Questions to Ask When Planning an Open Adoption
In yesterday’s post, I advised families who are preparing for (or already involved in) open adoption to set firm boundaries around what is/isn’t acceptable behavior among birth and adoptive family members.
Today I’m going to toss out a bunch of boundary-setting questions. There are no right or wrong answers to these questions. They’re intended to get you thinking—and discussing—issues that will very likely arise in your open adoption.
While these questions are structured for adoptive parents, they are equally applicable for birth parents. If you’re a birth family member, just flip-flop the question. I highly recommend that birth and adoptive family members discuss these questions together—before the adoption takes place, if possible.
QUESTIONS FOR PARENTS TO ASK
Before the Adoption
What’s my comfort level regarding openness?
- Do I want to meet prospective birth parents before the baby’s birth? If yes, how often?
- Do I want to attend doctor’s appointments?
- Be present for the baby’s birth?
- Be present in the hospital soon after the birth?
- Stay out of the picture until I gain custody of the baby?
Continuing Contact
Do I want to continue contact with my child’s birth family after the adoption takes place?
- What will that contact look like? (Letters, pictures, gift exchanges, visits?)
- Do I want to continue meeting with my child’s birth family members after the adoption? If so, with which family members do I want to continue contact?
- Birth parent(s)
- Siblings
- Grandparents
- Aunts and uncles
- Cousins
- If I want to continue meeting with the birth family, how many times per year would I like to meet?
- Will our child be present at those meetings, or will the contact be among parents only?
- At what locations do I feel comfortable meeting (neutral location, such as a park? My home? Their home? At family gatherings? Holiday parties? Other social outing?)
- What do I envision happening during those meetings?
- What do I dread might happen during those meetings?
- What do I look forward to most about those meetings?
Exchanging Gifts
What are my expectations regarding exchanging gifts with birth family members?
- Will I accept gifts from them to my child?
- If so, from whom will I accept gifts? (Birth parents only? Birth grandparents? Siblings?)
- Will gifts be sent only to my child, or do I expect to give/receive holiday gifts, as well?
- If I have additional children, do I expect birth family members to send gifts to them, too?
- Will I give gifts to members of my child’s birth family? If yes, to whom? Birth parent(s) only? Birth grandparents? My child’s siblings?
- What is the limit on the number of gifts exchanged? (for example, 2 gifts for our child’s birthday from his birth parent(s), 1 gift from each birth grandparent)
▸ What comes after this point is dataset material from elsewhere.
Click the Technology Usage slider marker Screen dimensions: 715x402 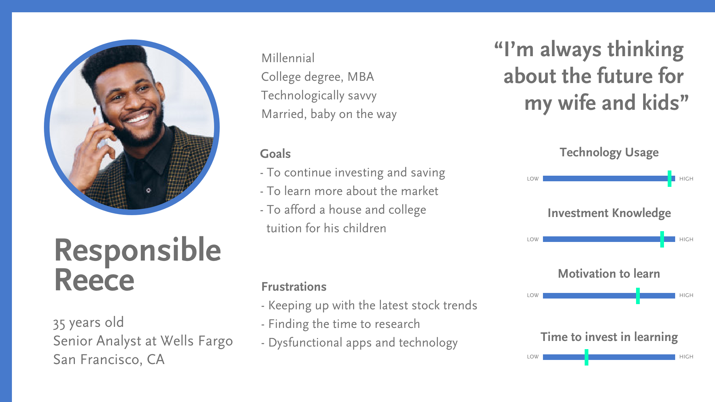pos(670,179)
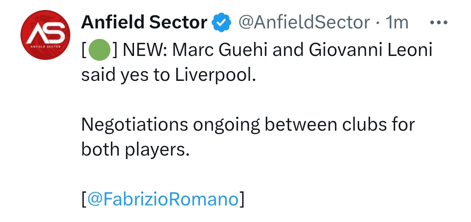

- What is the spending limit on gift exchanges?
- For which holidays will we exchange gifts?
Discussing Parenting Strategies
- What do we prefer that our child call his/her birth parents? By their first names? Nicknames? Birthmom? Mom? Hey you?
- What will our child call his birth grandparents? Grandma & Grandpa? A special nickname? First/last name?
- What role will the birth parent(s) play in our child’s upbringing? Do I view them as friendly supporters? As co-parents? As the enemy?
- Do I feel comfortable accepting parenting advice from the birth parents?
- Do I feel comfortable asking the birth parents for parenting advice?
Readers, please chime in with your own questions—and responses! What works and doesn’t work in your own open adoption?